PREFACE.
Every reader turns with pleasure to those passages of Horace, and
Pope, and Boileau, which describe how they lived and where they
dwelt; and which, being interspersed among their satirical writings,
derive a secret and irresistible grace from the contrast, and are admirable
examples of what in painting is termed repose.
We have admittance to Horace at all hours. We enjoy the company
and conversation at his table; and his suppers, like Plato's,
“non solum in præsentia, sed etiam postero die jucundæ sunt.” But,
when we look round as we sit there, we find ourselves in a Sabine
farm, and not in a Roman villa. His windows have every charm of
prospect; but his furniture might have descended from Cincinnatus;
and gems, and pictures, and old marbles, are mentioned by him more
than once with a seeming indifference.
His English imitator thought and felt, perhaps, more correctly on
the subject; and embellished his garden and grotto with great industry
and success. But to these alone he solicits our notice. On
the ornaments of his house he is silent; and he appears to have reserved
all the minuter touches of his pencil for the library, the chapel,
and the banqueting-room of Timon. “Le savoir de notre siècle,”

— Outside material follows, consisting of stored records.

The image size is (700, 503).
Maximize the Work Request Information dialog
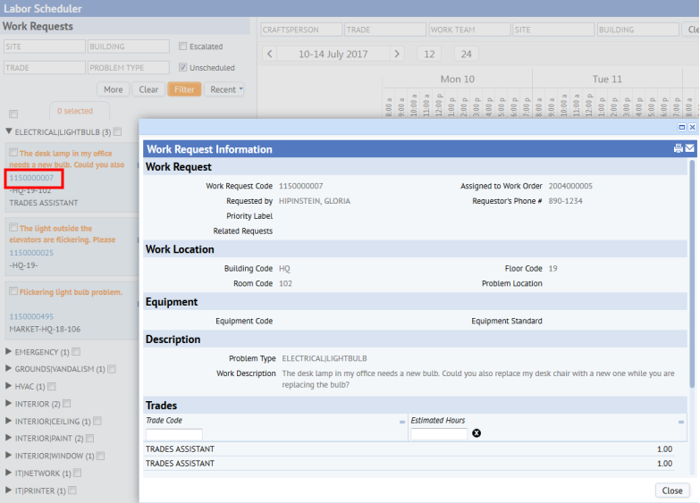[681, 128]
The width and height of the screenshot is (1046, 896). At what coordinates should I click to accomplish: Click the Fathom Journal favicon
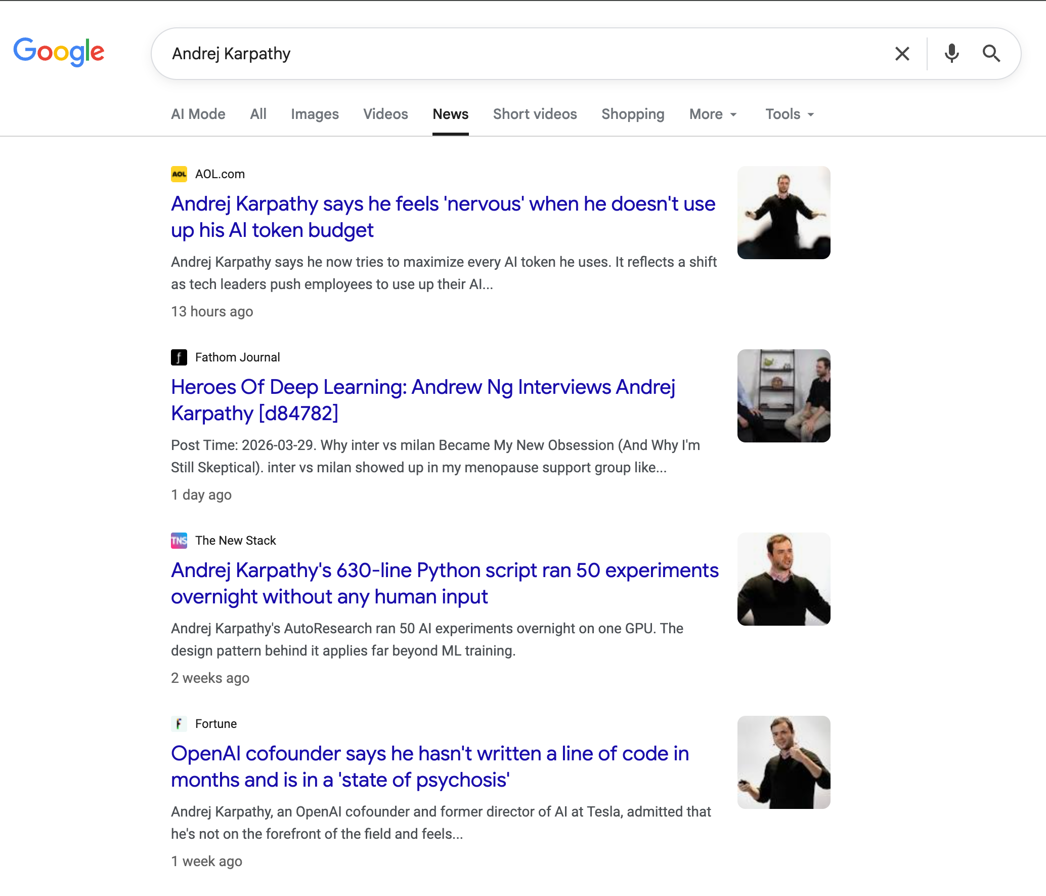click(179, 357)
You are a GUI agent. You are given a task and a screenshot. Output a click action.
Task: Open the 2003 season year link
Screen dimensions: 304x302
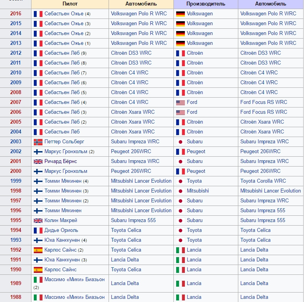[x=16, y=142]
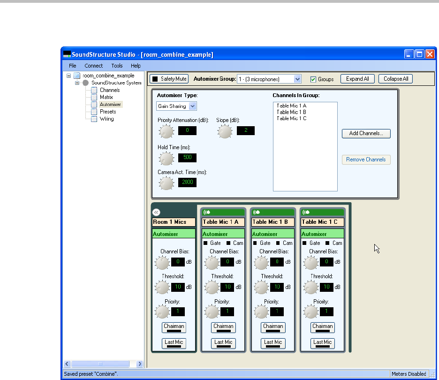The width and height of the screenshot is (439, 380).
Task: Collapse the room_combine_example tree node
Action: (x=68, y=76)
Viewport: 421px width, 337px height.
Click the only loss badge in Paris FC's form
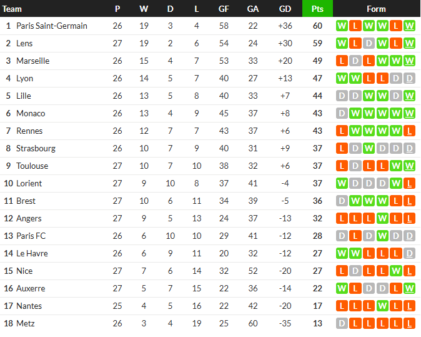point(355,236)
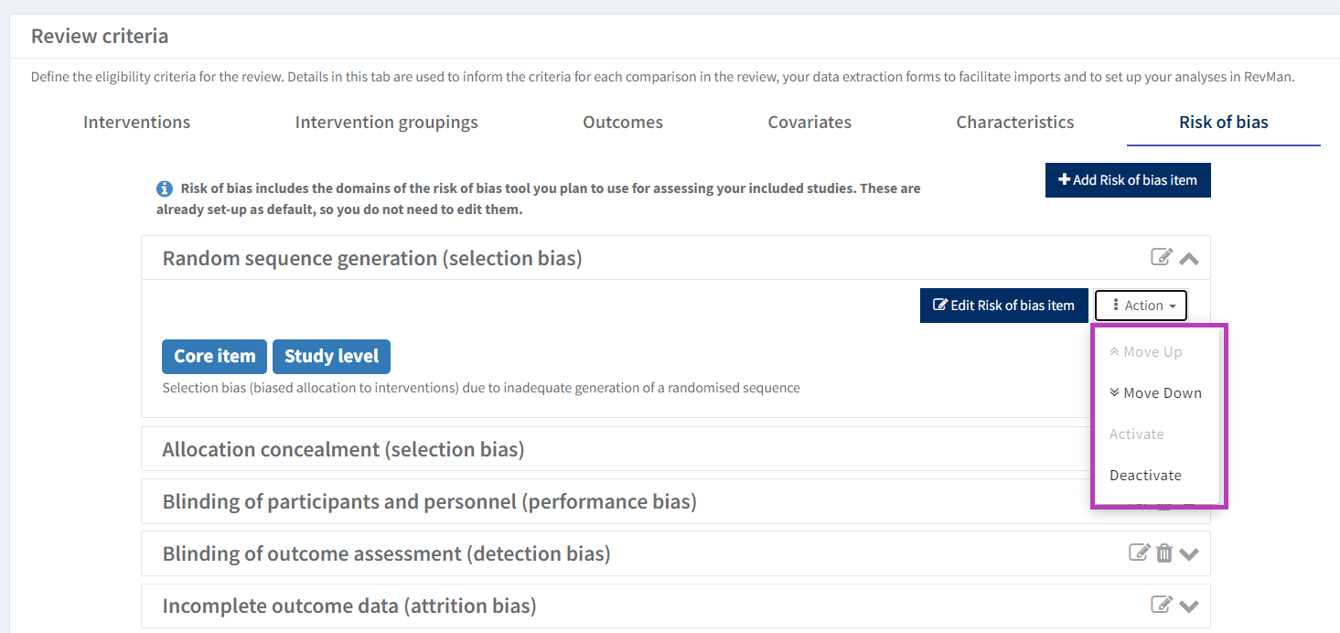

says Rousseau, “tend beaucoup plus à détruire qu'à édifier. On
censure d'un ton de maitre; pour proposer, il en faut prendre un
antre.”
It is the design of this Epistle to illustrate the virtue of True
Taste; and to show how little she requires to secure, not only the
comforts, but even the elegancies of life. True Taste is an excellent
Economist. She confines her choice to few objects, and delights in
producing great effects by small means: while False Taste is for
ever sighing after the new and the rare; and reminds us, in her
works, of the Scholar of Apelles, who, not being able to paint his
Helen beautiful, determined to make her fine.